§ Instructions for the task
Set the records down again. Match every line exactly.
-------- Source data
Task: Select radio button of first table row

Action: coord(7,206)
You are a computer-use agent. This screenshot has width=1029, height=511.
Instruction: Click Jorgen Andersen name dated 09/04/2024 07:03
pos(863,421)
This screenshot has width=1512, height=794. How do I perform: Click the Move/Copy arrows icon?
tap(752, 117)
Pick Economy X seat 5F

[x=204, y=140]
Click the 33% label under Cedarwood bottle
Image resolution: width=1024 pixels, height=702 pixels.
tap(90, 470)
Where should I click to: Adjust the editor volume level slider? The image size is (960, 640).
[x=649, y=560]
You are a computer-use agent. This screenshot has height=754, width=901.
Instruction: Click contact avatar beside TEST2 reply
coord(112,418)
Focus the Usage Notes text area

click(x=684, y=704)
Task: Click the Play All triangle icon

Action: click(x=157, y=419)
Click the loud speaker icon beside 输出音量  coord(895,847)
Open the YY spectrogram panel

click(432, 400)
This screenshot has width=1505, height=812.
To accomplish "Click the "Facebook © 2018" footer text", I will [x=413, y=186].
----------------
§ Written answer
Task: Select radio button of first table row

Action: coord(7,206)
You are a computer-use agent. This screenshot has width=1029, height=511.
Instruction: Click Jorgen Andersen name dated 09/04/2024 07:03
pos(863,421)
This screenshot has width=1512, height=794. How do I perform: Click the Move/Copy arrows icon?
tap(752, 117)
Pick Economy X seat 5F

[x=204, y=140]
Click the 33% label under Cedarwood bottle
Image resolution: width=1024 pixels, height=702 pixels.
tap(90, 470)
Where should I click to: Adjust the editor volume level slider? The image size is (960, 640).
[x=649, y=560]
You are a computer-use agent. This screenshot has height=754, width=901.
Instruction: Click contact avatar beside TEST2 reply
coord(112,418)
Focus the Usage Notes text area

click(x=684, y=704)
Task: Click the Play All triangle icon

Action: click(x=157, y=419)
Click the loud speaker icon beside 输出音量  coord(895,847)
Open the YY spectrogram panel

click(432, 400)
This screenshot has width=1505, height=812.
To accomplish "Click the "Facebook © 2018" footer text", I will [x=413, y=186].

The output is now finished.